Jun 18 2014
The EU NanoSafety Cluster is an initiative to maximise the synergies between the existing FP6 and FP7 projects addressing all aspects of nanosafety including toxicology, ecotoxicology, exposure assessment, mechanisms of interaction, risk assessment and standardisation.
About fifty projects are either completed or running and represent a total RTD investment of €137M, from the NMP and other programmes, under FP6 (13 projects, €31M) and FP7 (34 projects, €106M).
These projects together with a significant number of projects supported by government resources in the EU member states and the FP7 associated states, and other projects addressing safety as side objective, represent the valuable efforts of the scientific and industrial research community for progress.
NanoSafety Cluster report
The fourth edition of the Nanosafety Cluster compendium again documents the status of important EU-funded projects on nanomaterial toxicity and exposure monitoring, integrated risk management, research infrastructure and coordination and support activities as well as regulatory-focussed research on nanosafety.
The compendium is not intended to be a guidance document for human health and environmental safety management of nanotechnologies, as such guidance documents already exist and are widely available.
Neither is the compendium intended to be a medium for the publication of scientific data and research results, as this task is covered by scientific conferences and the peer reviewed press.
The compendium aims to showcase the exciting and important European-wide collaborative research being undertaken to ensure the safe implementation of nanotechnologies, and to act as a one-stop-shop for all stakeholders interested in acquiring an overview of current research activities.
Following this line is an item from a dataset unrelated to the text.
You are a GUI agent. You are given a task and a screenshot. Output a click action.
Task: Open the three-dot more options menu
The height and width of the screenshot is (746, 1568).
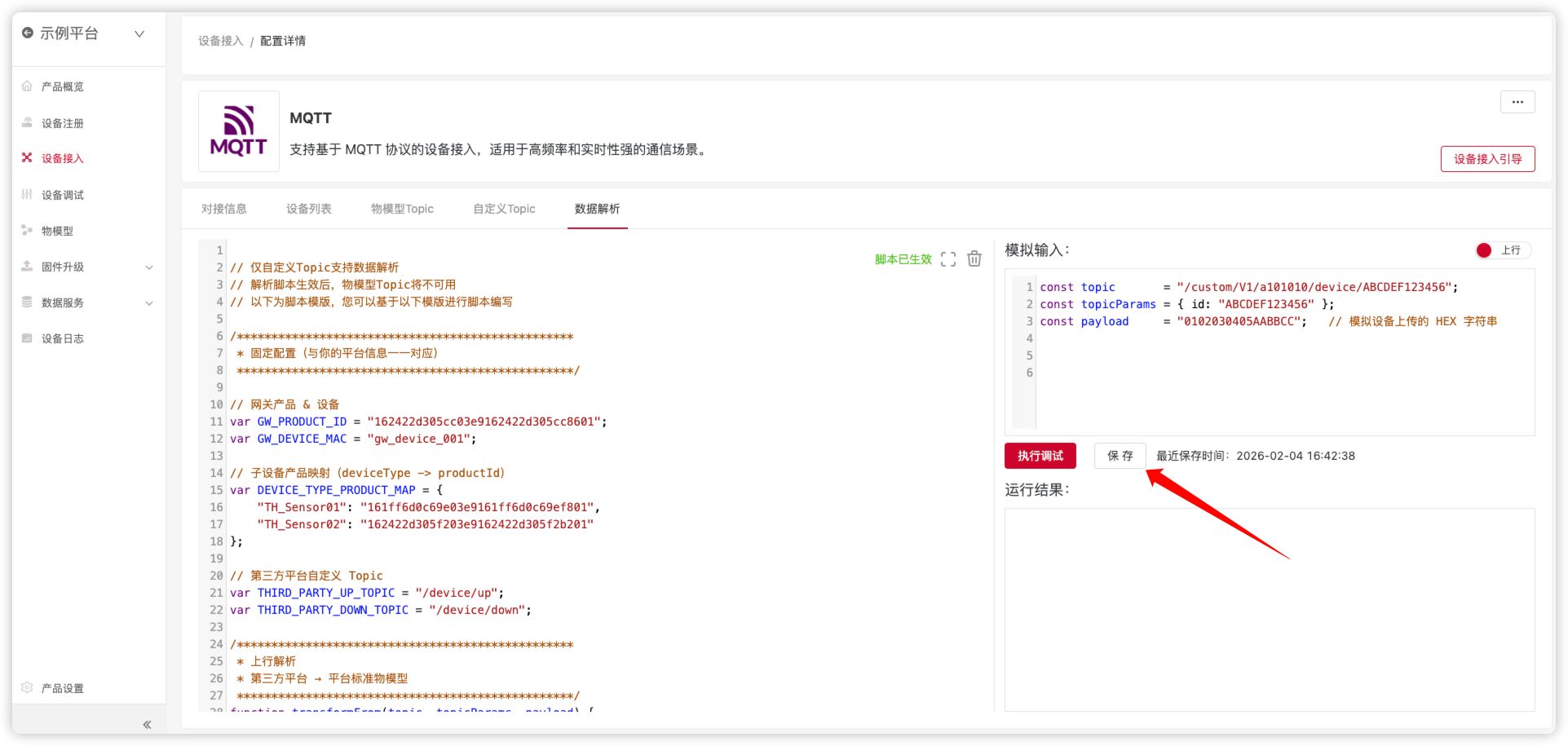pos(1517,102)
This years’ compendium contains information on 30 running (or very recently finished) projects, including new entries describing the projects resulting from the last call of FP7, including eNanoMapper, NanoDefine and FutureNanoNeeds. It also includes presentations of several of the projects funded via the SIINN ERA-NET such as INSTANT, NANOHETER and NanOxiMet, as well as two projects funded via the LIFE topic (SIRENA and NanoRISK). In addition, updates from several of the Nanosafety Cluster Working Groups (WGs) are included, outlining their short, medium and long term goals, and progress to date.
The compendium also aims to bring the research community closer together and show them the potential for synergy in their work. It is a means to establish links and communication between them during the actual research phase and well before the publication of their results. It thus focuses on the communication of projects’ strategic aims, extensively covers specific work objectives and the methods used in research, and documents human capacities and partnerships. As such, the compendium supports collaboration on common goals and the joint elaboration of future plans, whilst compromising neither the potential for scientific publication, nor intellectual property rights.
Of course this publication alone will not be able to achieve these targets. However, we hope that it will help the research community to make significant progress towards them. The compendium will continue to be a dynamic, frequently updated, web-based document available free of charge to all interested parties.